Strengths and limitations
A major strength of our study was the fact that we used a qualitative method to investigate salient beliefs towards vaginal delivery in pregnant women. However, our results were derived from a sample of women living in Tehran and thus, it may not be generalized to all women living in Iran. Finally it is worth noting that since this study focused on vaginal delivery, it would not add to the literature on women’s choice for elective cesarean section.
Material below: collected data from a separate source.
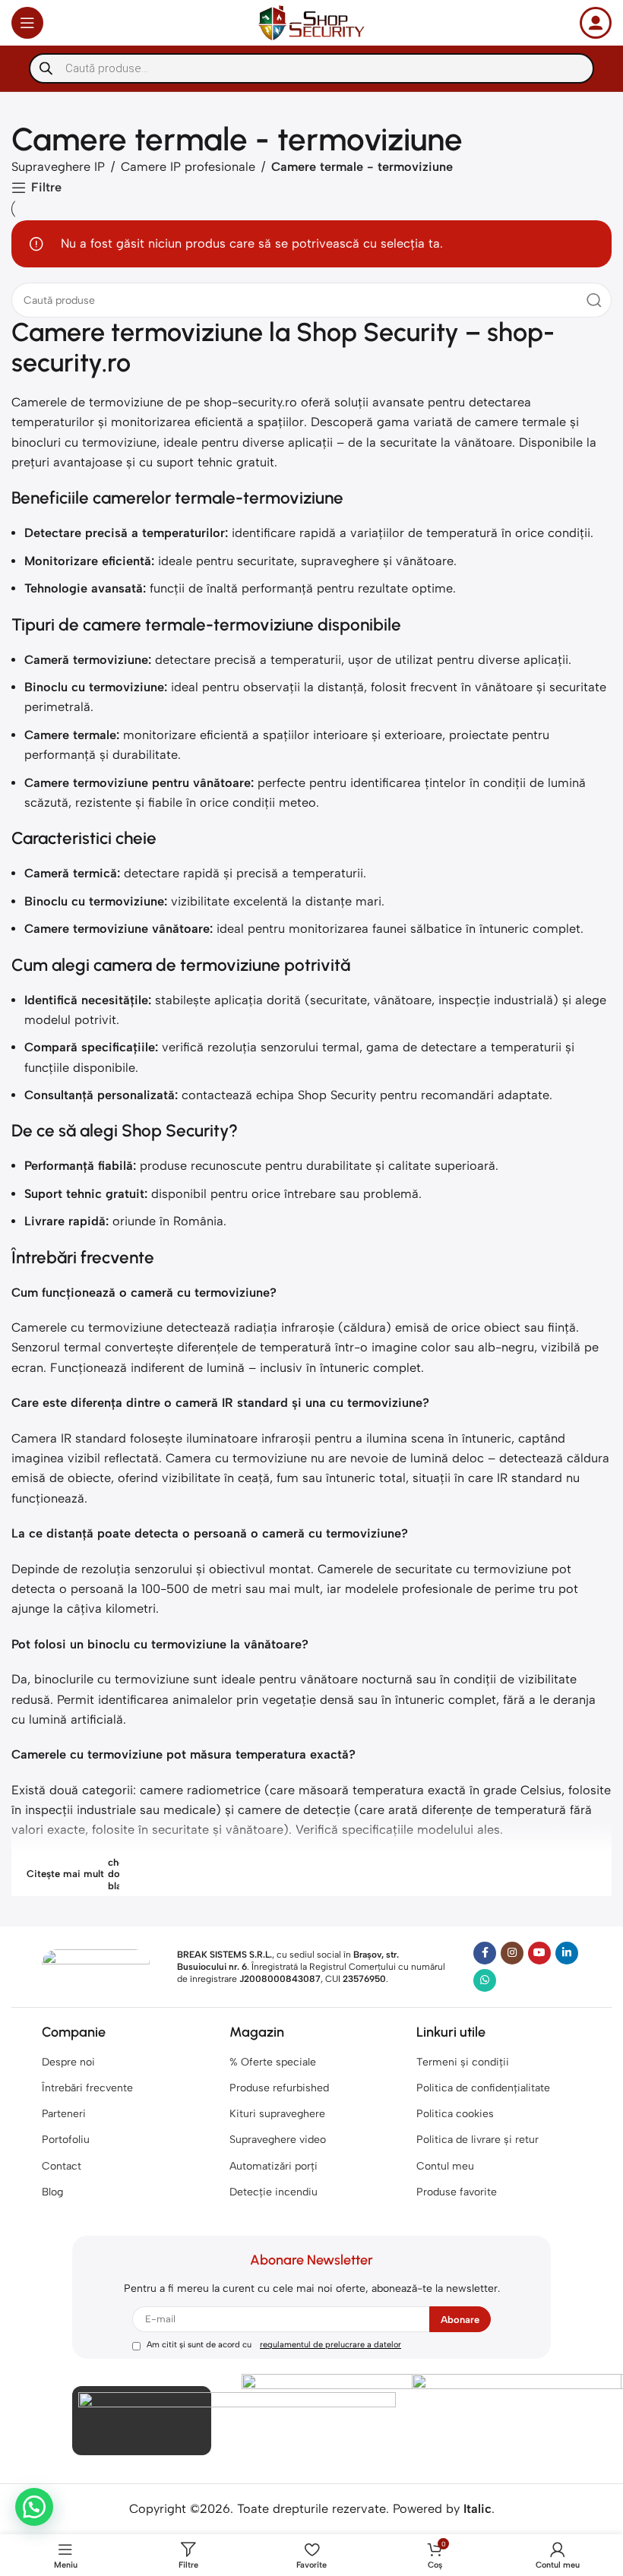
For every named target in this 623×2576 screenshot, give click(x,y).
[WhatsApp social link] (484, 1980)
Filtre (46, 188)
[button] (34, 2507)
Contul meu (445, 2166)
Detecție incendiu (273, 2192)
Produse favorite (456, 2192)
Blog (52, 2192)
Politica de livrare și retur (477, 2139)
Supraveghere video (277, 2139)
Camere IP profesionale (188, 167)
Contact (61, 2166)
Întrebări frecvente (87, 2087)
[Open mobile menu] (27, 23)
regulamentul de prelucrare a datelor (330, 2345)
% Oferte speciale (272, 2062)
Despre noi (68, 2062)
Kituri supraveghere (277, 2113)
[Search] (594, 300)
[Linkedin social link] (566, 1953)
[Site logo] (311, 21)
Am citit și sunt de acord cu (274, 2345)
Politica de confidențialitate (483, 2087)
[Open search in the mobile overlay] (311, 68)
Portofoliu (66, 2139)
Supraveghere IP (58, 167)
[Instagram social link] (512, 1953)
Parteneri (64, 2113)
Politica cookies (455, 2113)
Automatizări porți (273, 2166)
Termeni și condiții (462, 2062)
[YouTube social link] (539, 1953)
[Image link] (96, 1965)
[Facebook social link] (484, 1953)
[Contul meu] (595, 23)
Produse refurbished (279, 2087)
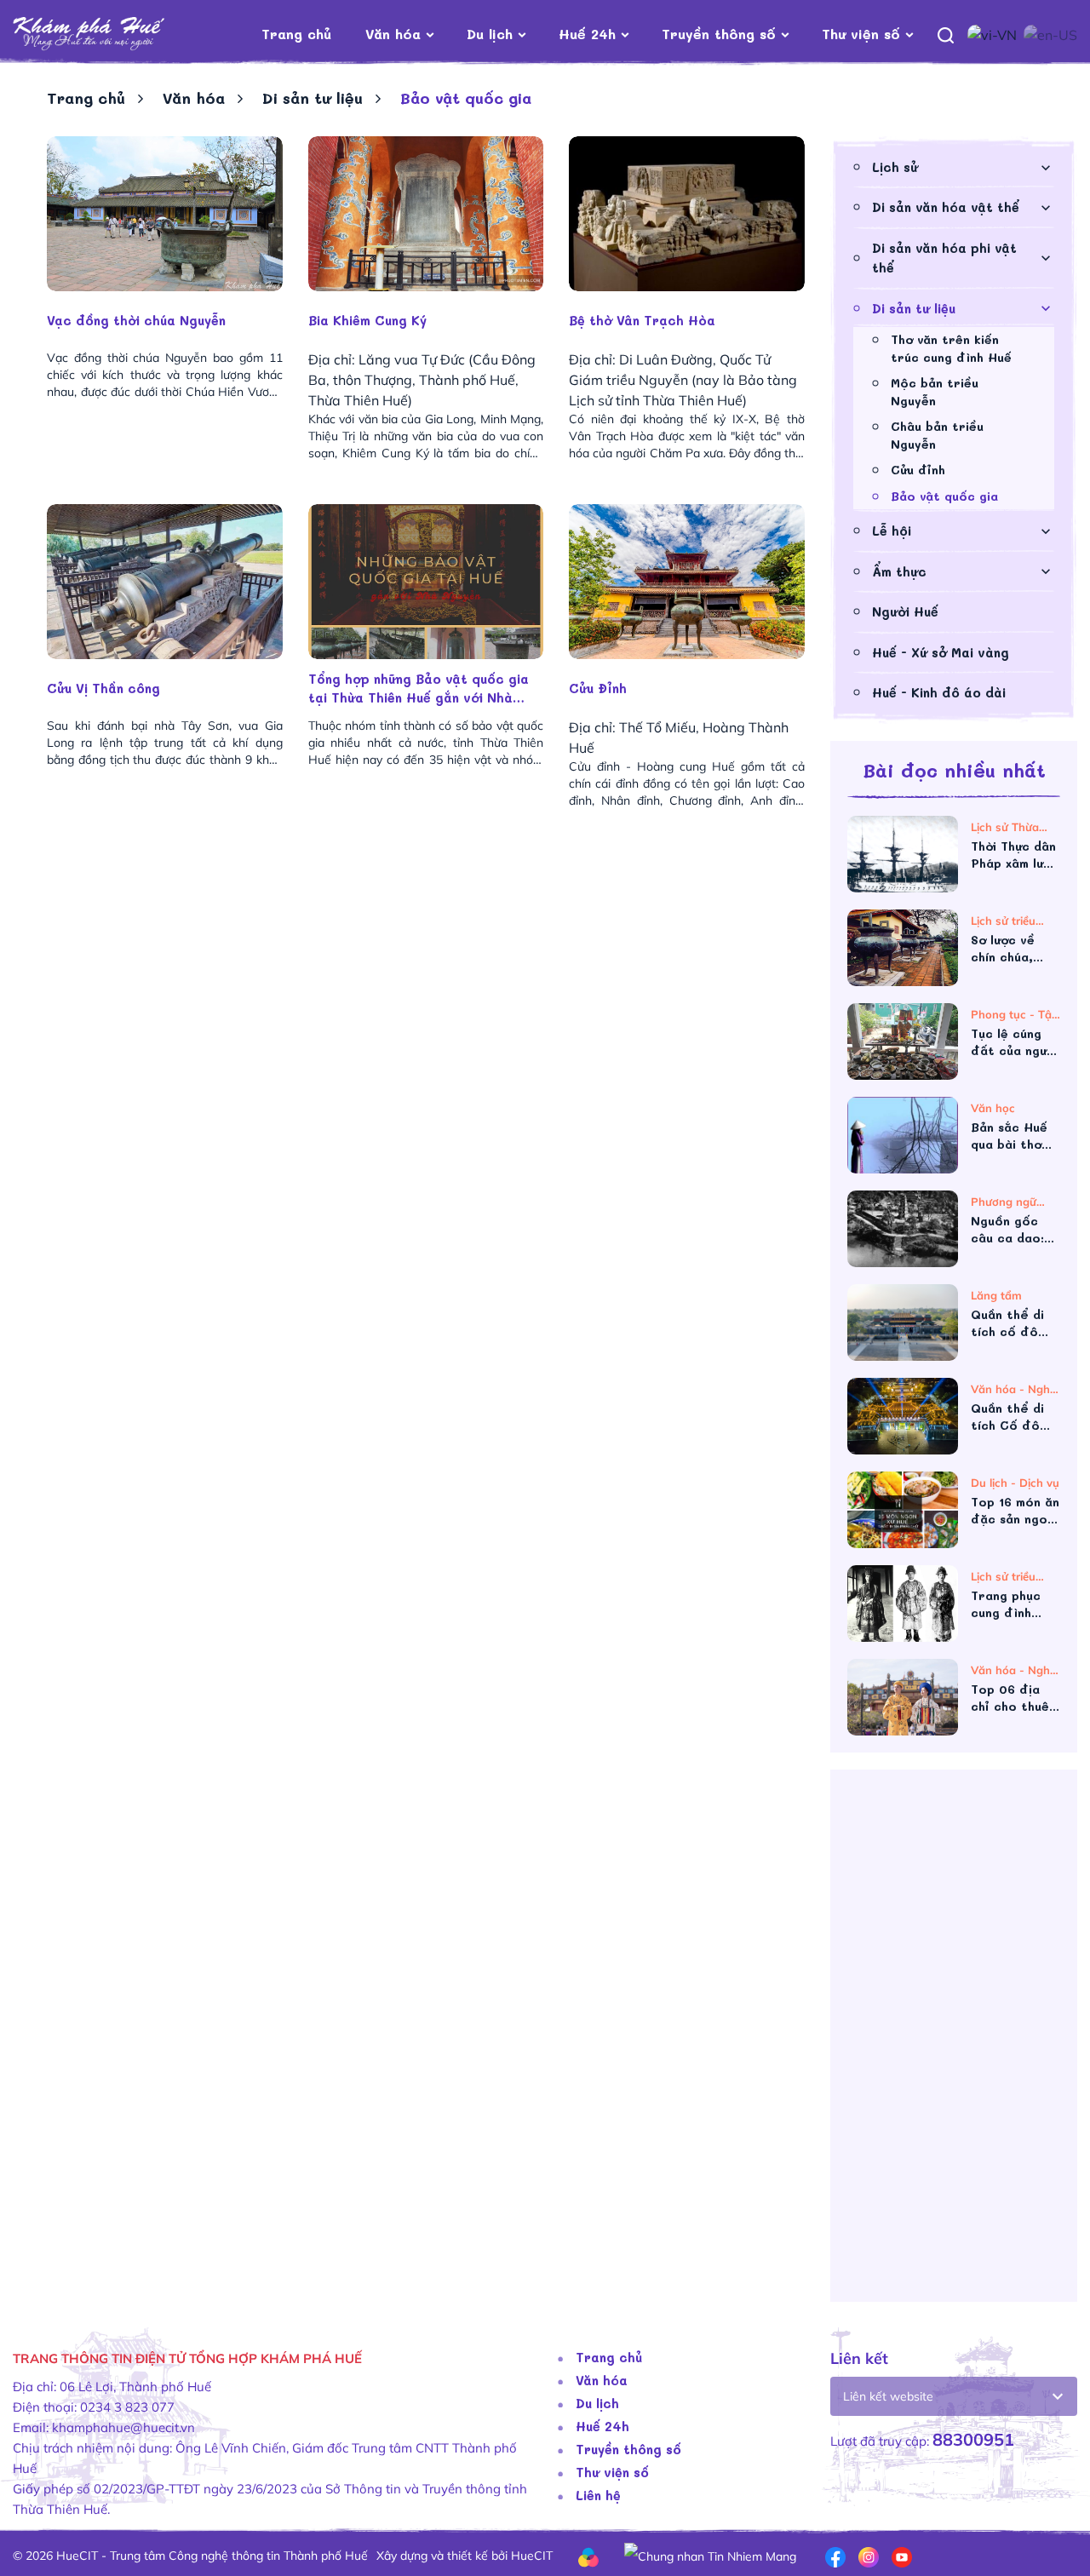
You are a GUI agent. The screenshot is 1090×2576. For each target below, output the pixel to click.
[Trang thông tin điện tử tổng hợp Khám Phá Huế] (114, 34)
Although findings revealed that most pregnant women had positive beliefs towards vaginal delivery, it was found that pregnant women need more guidance by midwives and obstetricians. Irrespective of the positive beliefs, health care providers should address women’s psychological needs during pregnancy and give continuous support during childbirth. These strategies could improve their self-control during labor, decrease fears of childbirth and increase satisfaction with their birth.
We would like to thank all women who participated in this study. Also we would like to acknowledge the editorial help that we received from Dr. Marianne Vidler. Without her assistance it would be impossible for us to edit the manuscript.